Auf die von der Revision vermißte Feststellung, wie lange Zeit vor dem Unfall die Meldung des Schulleiters an den Bürgermeister erfolgt sei, kommt es nicht an, Aus der Feststellung des Berufungsgerichts, daß die Meldung "einige Zeit" vor dem Unfall erstattet wurde, und seiner Ausführung, daß die Untätigkeit des Bürgermeisters den Unfall verursacht habe, folgt eindeutig, daß das Berufungsgericht eine so rechtzeitige Meldung feststellen wollte und festgestellt hat, daß die Beseitigung des Mangels bei Anwendung der erforderlichen Sorgfalt vor dem Unfall möglich gewesen wäre.

26

e)

Auch ein Mitverschulden des Klägers hat das Berufungsgericht mit Recht verneint.
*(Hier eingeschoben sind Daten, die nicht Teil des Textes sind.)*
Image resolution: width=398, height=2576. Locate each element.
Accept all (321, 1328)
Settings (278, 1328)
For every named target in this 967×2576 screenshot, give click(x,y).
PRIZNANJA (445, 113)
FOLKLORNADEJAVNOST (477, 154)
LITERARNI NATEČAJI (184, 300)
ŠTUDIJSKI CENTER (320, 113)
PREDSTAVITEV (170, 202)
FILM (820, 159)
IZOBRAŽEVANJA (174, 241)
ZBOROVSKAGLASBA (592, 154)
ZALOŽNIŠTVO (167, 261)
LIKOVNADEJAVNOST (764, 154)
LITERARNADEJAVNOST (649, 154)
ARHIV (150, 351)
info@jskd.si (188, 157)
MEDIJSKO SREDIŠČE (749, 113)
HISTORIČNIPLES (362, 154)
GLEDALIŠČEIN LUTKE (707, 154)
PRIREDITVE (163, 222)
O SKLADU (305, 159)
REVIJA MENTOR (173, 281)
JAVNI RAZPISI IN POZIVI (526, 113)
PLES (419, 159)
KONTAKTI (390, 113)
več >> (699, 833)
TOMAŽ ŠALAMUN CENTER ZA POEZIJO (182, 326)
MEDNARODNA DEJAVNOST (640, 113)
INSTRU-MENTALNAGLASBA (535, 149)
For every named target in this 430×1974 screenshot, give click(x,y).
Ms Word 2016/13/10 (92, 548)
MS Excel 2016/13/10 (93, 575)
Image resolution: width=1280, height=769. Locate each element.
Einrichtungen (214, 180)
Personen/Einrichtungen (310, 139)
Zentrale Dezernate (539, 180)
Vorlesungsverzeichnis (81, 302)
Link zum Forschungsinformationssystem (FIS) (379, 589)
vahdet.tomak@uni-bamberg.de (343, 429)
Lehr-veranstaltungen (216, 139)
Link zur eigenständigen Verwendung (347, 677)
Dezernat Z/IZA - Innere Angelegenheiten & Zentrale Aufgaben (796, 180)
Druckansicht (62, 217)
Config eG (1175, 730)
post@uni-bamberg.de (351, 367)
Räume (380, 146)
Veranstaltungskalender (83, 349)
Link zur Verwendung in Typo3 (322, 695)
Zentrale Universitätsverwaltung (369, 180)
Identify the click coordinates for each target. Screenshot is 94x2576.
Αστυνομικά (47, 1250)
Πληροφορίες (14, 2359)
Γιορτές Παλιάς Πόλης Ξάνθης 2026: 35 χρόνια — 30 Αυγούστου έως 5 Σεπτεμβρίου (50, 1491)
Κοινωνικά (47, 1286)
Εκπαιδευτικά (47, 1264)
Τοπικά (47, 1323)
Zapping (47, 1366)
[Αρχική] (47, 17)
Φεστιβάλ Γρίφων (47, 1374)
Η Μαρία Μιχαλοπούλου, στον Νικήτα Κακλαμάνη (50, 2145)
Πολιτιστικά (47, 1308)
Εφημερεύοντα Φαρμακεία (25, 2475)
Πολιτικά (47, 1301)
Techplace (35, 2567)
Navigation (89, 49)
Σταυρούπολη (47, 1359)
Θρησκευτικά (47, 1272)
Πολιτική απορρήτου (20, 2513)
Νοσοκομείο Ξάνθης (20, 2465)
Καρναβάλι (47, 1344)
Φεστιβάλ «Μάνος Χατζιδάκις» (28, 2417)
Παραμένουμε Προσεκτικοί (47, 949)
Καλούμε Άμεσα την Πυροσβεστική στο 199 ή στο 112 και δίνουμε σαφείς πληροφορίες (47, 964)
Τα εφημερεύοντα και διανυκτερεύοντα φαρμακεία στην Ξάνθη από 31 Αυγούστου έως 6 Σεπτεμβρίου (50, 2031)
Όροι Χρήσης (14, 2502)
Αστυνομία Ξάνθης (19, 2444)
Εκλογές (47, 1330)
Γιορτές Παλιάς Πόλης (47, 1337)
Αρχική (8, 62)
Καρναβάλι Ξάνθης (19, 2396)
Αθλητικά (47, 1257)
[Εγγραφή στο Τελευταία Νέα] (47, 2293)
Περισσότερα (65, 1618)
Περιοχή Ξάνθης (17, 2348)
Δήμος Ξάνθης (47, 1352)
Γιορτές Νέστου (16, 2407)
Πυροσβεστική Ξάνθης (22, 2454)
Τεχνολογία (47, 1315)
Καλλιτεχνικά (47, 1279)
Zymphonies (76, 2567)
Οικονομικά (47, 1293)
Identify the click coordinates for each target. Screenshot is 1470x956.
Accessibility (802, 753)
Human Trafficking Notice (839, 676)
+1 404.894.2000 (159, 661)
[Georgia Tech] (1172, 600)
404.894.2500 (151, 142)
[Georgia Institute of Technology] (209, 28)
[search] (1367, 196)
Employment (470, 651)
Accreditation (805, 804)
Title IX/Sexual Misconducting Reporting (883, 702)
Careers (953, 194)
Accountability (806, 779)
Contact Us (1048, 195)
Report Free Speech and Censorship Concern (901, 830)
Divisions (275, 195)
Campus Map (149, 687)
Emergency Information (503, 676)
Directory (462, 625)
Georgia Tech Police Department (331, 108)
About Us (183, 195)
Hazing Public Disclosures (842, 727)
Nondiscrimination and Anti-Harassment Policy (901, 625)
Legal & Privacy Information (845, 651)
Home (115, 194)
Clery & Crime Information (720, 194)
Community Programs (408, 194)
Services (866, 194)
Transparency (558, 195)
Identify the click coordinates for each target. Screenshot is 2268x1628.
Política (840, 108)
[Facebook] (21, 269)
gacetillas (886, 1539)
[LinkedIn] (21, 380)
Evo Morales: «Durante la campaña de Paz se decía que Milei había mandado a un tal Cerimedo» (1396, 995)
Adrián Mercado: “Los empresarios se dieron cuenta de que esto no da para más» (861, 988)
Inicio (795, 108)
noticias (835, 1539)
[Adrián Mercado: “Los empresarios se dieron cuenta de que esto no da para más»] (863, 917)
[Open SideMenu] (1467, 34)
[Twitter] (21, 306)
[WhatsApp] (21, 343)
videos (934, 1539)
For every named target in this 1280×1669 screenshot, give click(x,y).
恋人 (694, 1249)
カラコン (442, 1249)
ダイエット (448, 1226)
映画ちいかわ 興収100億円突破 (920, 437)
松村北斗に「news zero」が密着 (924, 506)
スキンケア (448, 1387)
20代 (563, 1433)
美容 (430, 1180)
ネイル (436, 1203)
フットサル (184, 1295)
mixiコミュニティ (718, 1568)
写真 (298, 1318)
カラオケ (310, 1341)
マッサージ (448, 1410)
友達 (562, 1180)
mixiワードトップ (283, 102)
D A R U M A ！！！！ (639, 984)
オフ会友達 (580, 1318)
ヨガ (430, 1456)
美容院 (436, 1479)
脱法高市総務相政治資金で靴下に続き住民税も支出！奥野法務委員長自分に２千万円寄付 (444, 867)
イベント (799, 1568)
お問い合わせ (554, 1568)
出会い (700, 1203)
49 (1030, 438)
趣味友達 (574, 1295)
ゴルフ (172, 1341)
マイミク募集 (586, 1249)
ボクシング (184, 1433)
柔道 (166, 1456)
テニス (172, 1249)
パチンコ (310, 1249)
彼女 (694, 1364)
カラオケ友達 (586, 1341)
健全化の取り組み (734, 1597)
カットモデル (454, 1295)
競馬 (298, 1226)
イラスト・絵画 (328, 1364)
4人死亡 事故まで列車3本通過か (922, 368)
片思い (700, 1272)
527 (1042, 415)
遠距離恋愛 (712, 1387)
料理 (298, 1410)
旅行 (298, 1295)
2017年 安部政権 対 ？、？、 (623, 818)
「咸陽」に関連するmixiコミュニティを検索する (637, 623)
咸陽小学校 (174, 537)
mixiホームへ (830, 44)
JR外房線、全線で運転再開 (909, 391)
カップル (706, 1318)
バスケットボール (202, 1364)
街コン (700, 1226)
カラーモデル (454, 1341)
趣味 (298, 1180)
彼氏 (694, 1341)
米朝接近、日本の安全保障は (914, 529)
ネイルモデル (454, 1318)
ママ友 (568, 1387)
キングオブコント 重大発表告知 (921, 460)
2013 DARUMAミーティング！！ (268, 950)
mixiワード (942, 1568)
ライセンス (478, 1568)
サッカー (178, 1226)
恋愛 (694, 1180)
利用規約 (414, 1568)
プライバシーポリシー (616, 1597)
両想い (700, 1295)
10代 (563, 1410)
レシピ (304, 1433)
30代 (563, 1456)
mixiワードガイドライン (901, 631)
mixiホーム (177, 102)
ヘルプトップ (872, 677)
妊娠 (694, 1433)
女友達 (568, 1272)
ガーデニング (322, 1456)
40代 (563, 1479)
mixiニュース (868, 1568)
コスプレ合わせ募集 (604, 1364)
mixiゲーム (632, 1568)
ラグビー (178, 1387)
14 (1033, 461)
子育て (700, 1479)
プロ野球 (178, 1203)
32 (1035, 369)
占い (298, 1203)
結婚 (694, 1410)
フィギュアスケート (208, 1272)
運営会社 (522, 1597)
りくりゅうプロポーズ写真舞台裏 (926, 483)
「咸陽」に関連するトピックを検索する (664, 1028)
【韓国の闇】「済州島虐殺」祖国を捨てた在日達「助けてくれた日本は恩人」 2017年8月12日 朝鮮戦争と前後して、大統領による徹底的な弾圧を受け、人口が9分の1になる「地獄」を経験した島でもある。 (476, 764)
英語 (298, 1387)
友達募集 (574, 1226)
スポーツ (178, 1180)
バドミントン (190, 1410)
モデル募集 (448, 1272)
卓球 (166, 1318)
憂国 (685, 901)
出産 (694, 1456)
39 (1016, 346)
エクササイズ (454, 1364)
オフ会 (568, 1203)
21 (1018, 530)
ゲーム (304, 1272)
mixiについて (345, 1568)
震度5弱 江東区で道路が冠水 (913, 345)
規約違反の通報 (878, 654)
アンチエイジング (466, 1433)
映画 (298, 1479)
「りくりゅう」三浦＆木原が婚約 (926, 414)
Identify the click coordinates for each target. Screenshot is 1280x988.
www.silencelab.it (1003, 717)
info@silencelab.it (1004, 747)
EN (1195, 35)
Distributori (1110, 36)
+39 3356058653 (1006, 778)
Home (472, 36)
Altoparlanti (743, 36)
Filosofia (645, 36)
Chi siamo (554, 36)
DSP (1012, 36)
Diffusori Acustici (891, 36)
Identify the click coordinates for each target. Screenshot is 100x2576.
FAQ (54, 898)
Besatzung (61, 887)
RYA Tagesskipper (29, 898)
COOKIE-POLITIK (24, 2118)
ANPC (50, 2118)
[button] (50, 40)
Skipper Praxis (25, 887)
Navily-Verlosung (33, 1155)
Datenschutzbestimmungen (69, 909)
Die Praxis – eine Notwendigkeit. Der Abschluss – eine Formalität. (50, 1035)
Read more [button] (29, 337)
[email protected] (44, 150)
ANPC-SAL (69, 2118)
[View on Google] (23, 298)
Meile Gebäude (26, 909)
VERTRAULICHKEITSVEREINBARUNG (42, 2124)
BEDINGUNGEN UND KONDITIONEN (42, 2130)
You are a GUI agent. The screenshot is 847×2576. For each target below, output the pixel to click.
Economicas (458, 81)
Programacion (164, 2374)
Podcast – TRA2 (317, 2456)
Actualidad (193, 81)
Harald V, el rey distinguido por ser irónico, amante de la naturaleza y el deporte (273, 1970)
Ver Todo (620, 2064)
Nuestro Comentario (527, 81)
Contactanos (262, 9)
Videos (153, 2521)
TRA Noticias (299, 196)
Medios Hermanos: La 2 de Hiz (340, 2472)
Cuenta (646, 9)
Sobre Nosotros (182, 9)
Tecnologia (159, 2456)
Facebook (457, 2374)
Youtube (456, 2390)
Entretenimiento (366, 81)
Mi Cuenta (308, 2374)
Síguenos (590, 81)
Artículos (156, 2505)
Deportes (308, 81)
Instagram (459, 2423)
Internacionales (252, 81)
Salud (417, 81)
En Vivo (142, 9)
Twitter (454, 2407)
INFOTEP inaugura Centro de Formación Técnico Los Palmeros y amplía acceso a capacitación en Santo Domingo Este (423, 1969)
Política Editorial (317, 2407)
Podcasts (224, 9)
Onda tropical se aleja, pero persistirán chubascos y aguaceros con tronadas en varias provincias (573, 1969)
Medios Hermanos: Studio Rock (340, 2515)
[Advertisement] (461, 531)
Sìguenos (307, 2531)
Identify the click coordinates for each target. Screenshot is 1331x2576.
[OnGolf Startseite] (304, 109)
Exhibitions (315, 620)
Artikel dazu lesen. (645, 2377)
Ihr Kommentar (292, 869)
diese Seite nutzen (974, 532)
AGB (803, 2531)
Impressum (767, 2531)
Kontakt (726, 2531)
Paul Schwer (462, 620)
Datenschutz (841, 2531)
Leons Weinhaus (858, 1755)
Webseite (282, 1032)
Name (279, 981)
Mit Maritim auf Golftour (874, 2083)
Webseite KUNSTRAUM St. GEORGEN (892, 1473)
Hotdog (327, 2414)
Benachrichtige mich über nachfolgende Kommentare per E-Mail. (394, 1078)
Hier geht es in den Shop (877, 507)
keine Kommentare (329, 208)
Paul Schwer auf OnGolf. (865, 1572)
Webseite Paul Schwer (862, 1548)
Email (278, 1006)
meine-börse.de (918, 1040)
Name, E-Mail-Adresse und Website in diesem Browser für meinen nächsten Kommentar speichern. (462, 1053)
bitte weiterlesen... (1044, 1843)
Der damals sieben Jahre alte Kläger leidet nach, dem beigezogenen amtsärztlichen Gutachten an Schwachsinn mittleren Grades. Er war zur Zeit des Unfalles nicht in der läge zu erkennen, daß ein Herumturnen für ihn gefährlich war. Ihm fehlte auch die Verstandesreife, deren es bedurfte, um seine Verantwortlichkeit bei der Verletzung etwa ergangener Warnungen und Verbote zu begreifen. Das stellt das Berufungsgericht, von der Revision unbeanstandet, fest.

27

Mit Recht ist nach alldem die Schadensersatzpflicht der Beklagten für die Folge des Unfalles im angefochtenen Urteil festgestellt worden. Die Revision ist demnach zurückzuweisen. Die Kostenentscheidung beruht auf § 97 ZPO.